Honey Chipotle Shrimp with Cheesy Polenta is a spicy, sweet, creamy dish that’s totally crave-able!
One of my favorite things about blogging is having awesome friends. Especially awesome friends with hook ups. The amazing Meghan of The Tasty Fork is now working for Urban Accents. They are a freaking amazing company based out of Chicago that make the most delicious blends of spices and seasonings for your food. They’re no joke kids. I made and ate the best damn turkey of my life on Thanksgiving this year using the Urban Accents brine kit. I’m obsessed. It’s bad, but oh so good!
When Meghan sent me some of the veggie roasters and a dry glaze, inspiration hit. Why use these rubs for just one thing when the flavors are so yummy? You may have seen me putting the Balsamic and Roasted Onion Veggie Roaster blend on our steaks last month.

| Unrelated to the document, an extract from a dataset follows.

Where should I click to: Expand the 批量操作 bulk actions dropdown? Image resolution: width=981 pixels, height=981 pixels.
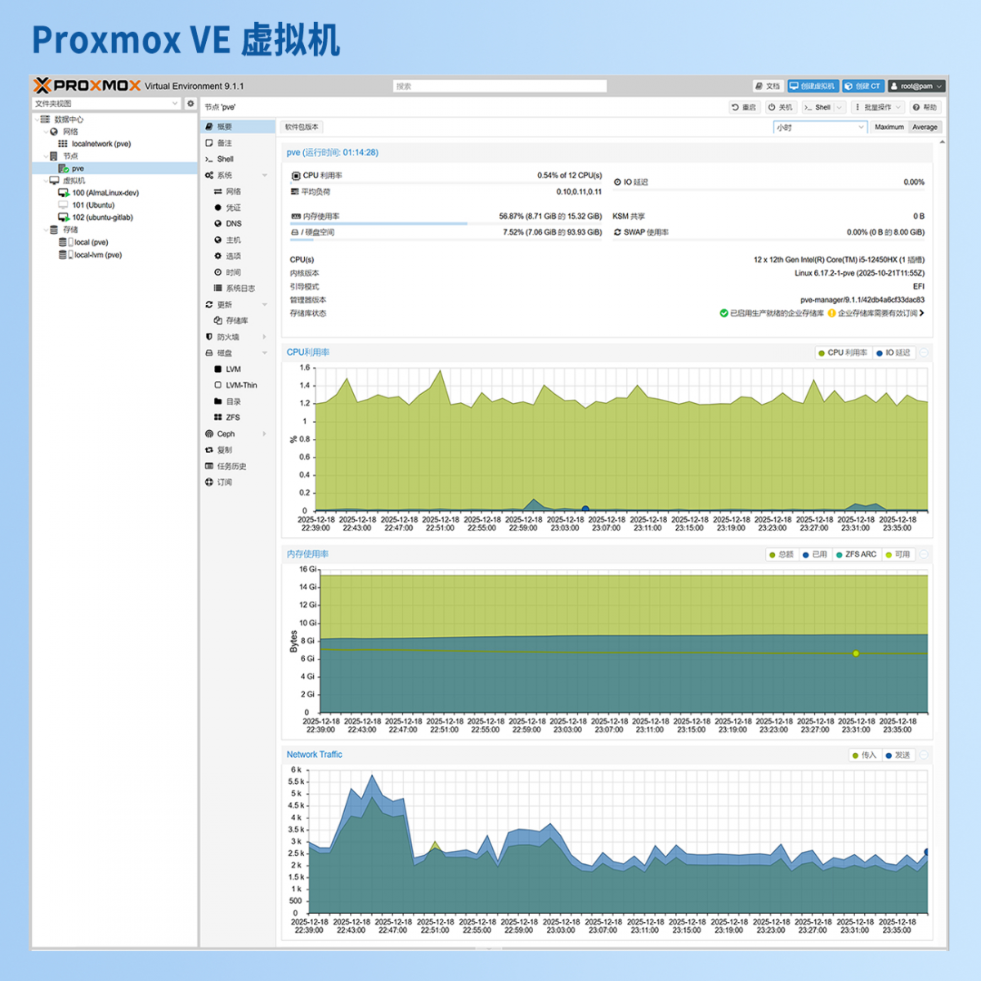[x=878, y=107]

And oh do I have plans for the Mediterranean blend. I kind of want the whole catalog. Especially those popcorn seasonings. *hint hint Meghan*
I immediately knew I wanted to use the Santa Fe BBQ Dry Glaze (Honey & Chipotle Chili) on some shrimp. Sweet and spicy shrimp, oh yes! And to go with it, some creamy cheesy grits? Heaven! Seriously kids. You need this! It’s like a throw back to my grandma’s Southern roots combined with my love of chipotle in one beautiful dish. There will be extra polenta. I ate mine cold, right out of the tupperware (don’t judge me), but you could reheat it and act like an adult too. But where’s the fun in that?

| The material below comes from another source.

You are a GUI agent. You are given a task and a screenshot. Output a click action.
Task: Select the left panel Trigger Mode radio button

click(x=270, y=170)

Honey Chipotle Shrimp with Cheesy Polenta
- 1/2 package Urban Accents Santa Fe BBQ Dry Glaze
- 1 tablespoon vegetable oil
- 1 pound shrimp peeled and deveined
- 2 cups 2% milk
- 2 cups water
- 1 teaspoon salt
- 1 cup dry polenta
- 1/2 teaspoon pepper
- 4 tablespoons unsalted butter
- 4 ounces sharp cheddar cheese
- Fresh parsley for garnish
To a gallon ziploc bag, add shrimp and oil. Seal the bag and rub and oil and glaze evenly over the shrimp until well coated. Place bag on counter and allow shrimp to marinade for 1 hour.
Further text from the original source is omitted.